Data records:
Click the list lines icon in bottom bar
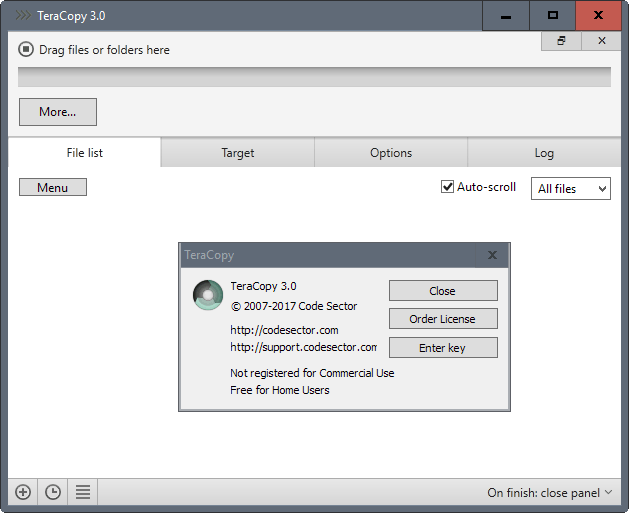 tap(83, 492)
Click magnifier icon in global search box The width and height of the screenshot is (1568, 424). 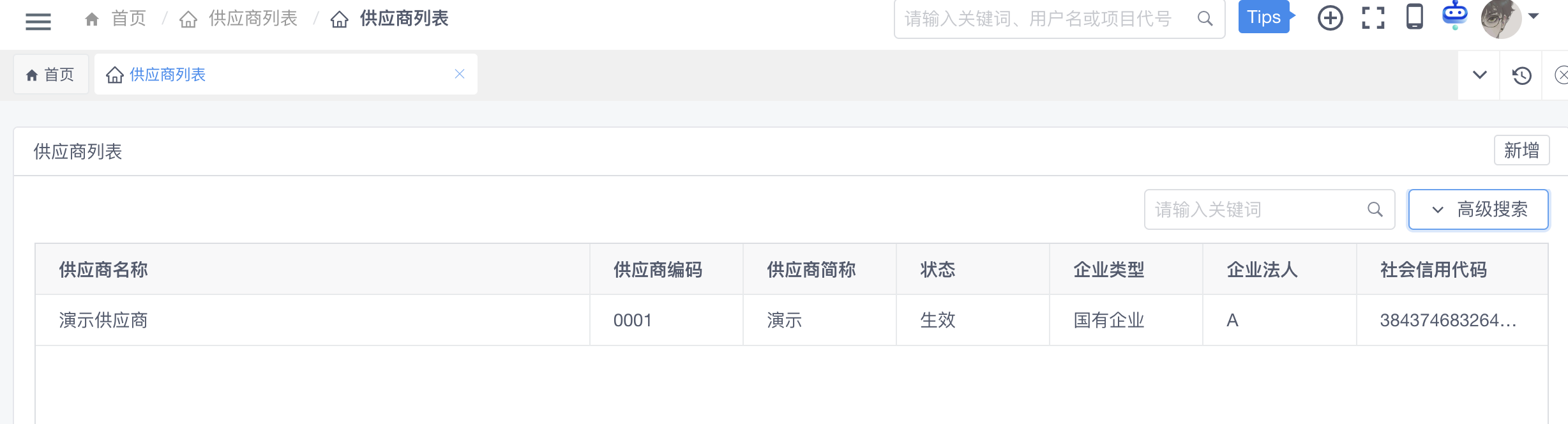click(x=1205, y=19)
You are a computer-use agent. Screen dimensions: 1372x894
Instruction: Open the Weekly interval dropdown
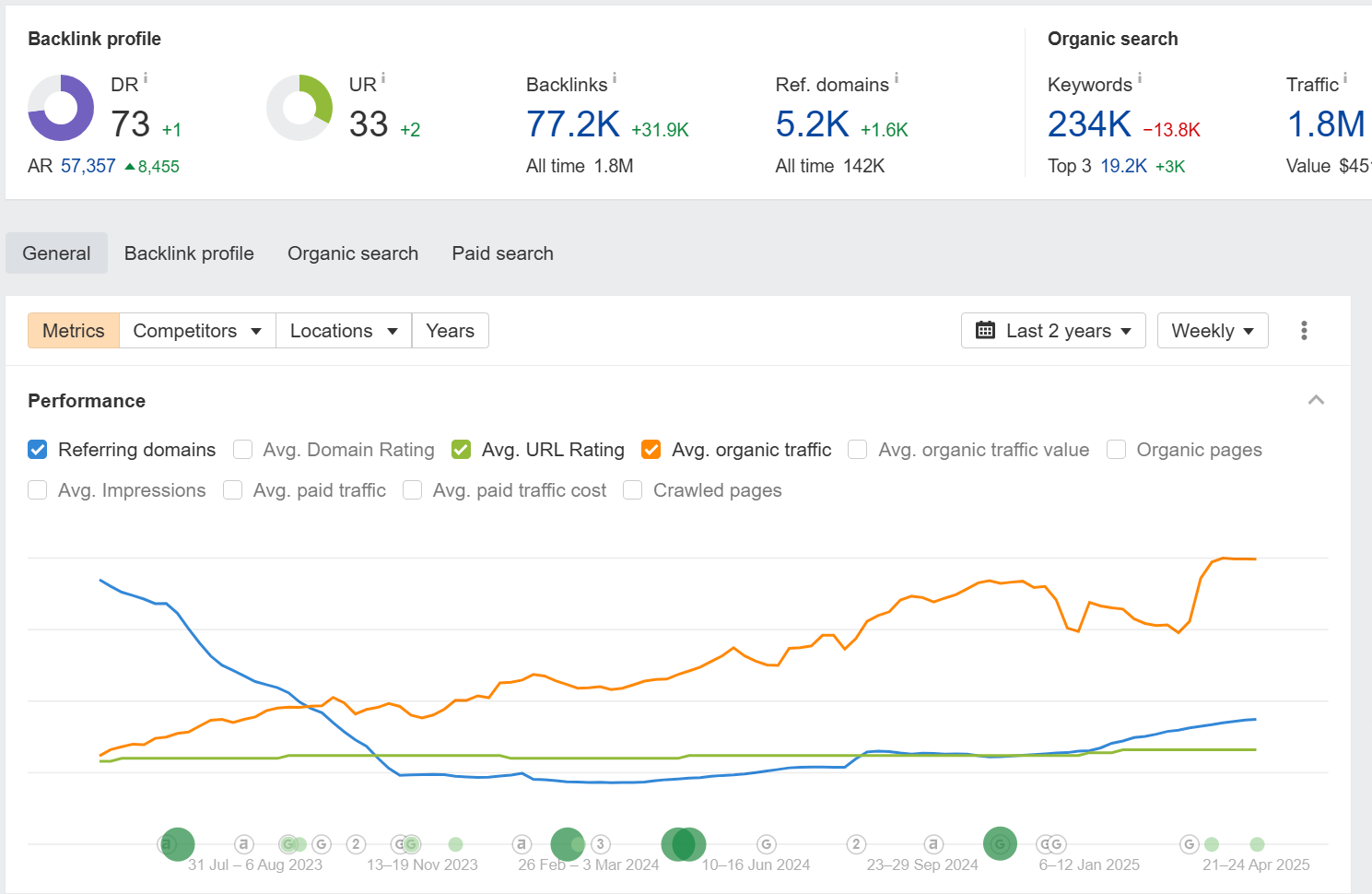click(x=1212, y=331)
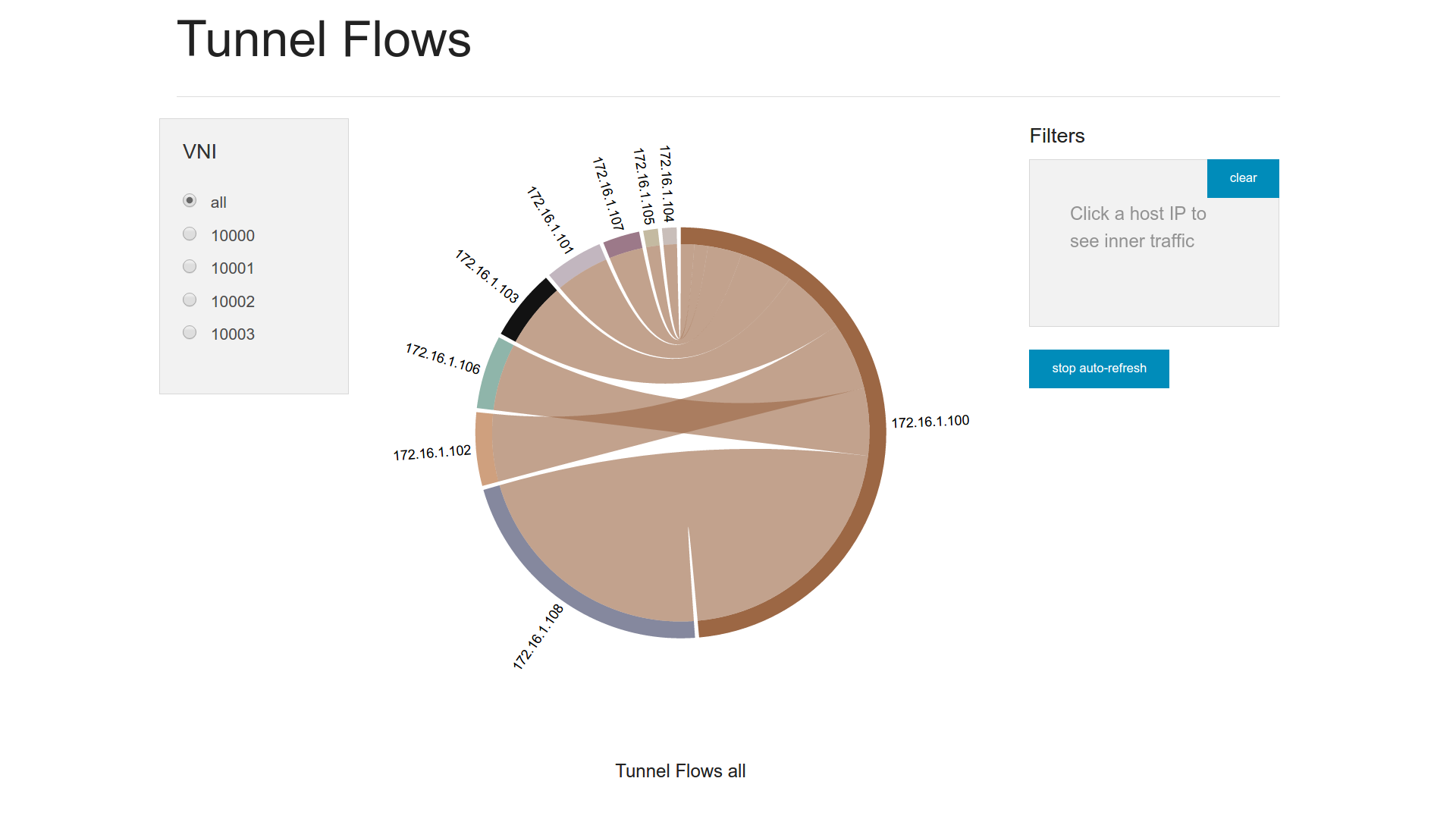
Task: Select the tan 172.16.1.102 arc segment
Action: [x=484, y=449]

Task details:
Only the lines from the one with "Instruction: Open the" through the last line above belong in the answer. Reproduce them exactly, without the pictures.

Solution to the problem:
Instruction: Open the Weekly interval dropdown
click(x=1212, y=331)
Task: Select the tan 172.16.1.102 arc segment
Action: [x=484, y=449]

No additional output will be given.